### Exercise brief
Below are some records. Say how many of their lines include the string "Task", giving only the number.

### Data provided

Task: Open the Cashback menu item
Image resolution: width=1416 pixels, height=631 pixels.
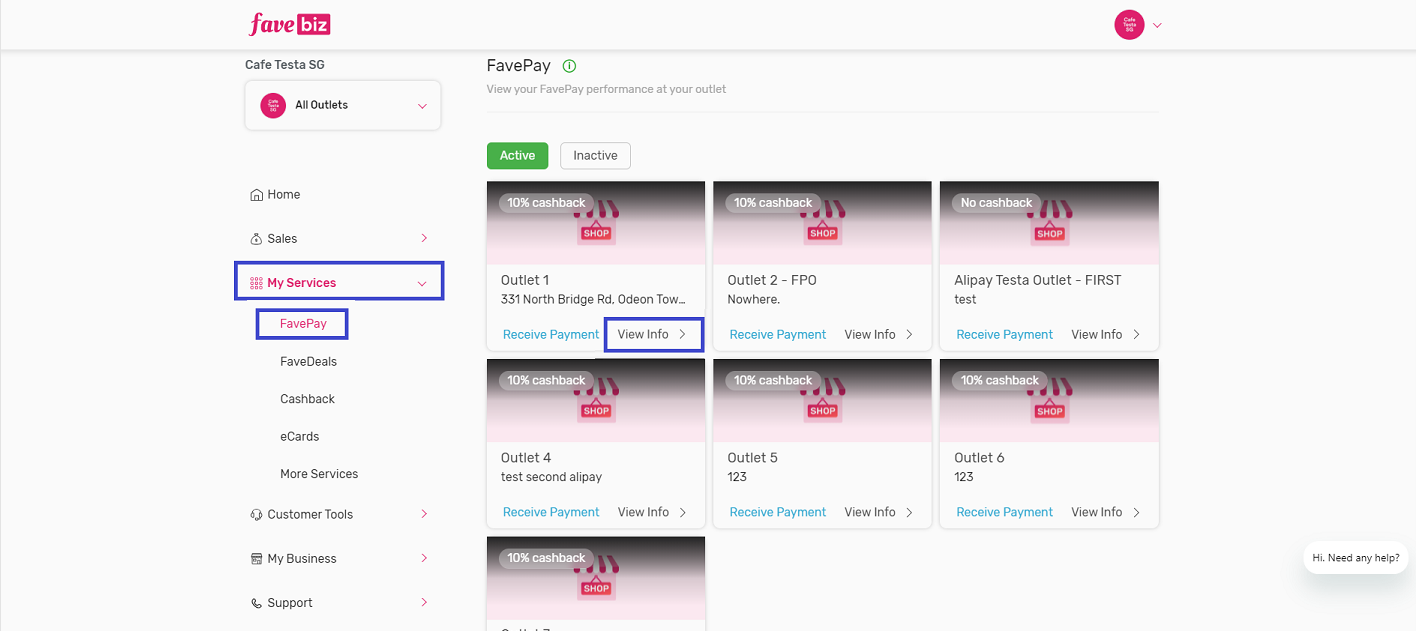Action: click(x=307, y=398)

...

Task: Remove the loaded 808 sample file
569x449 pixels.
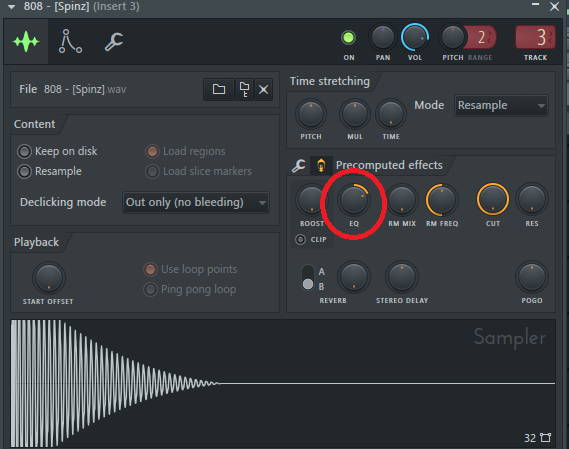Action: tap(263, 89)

### Exercise response
2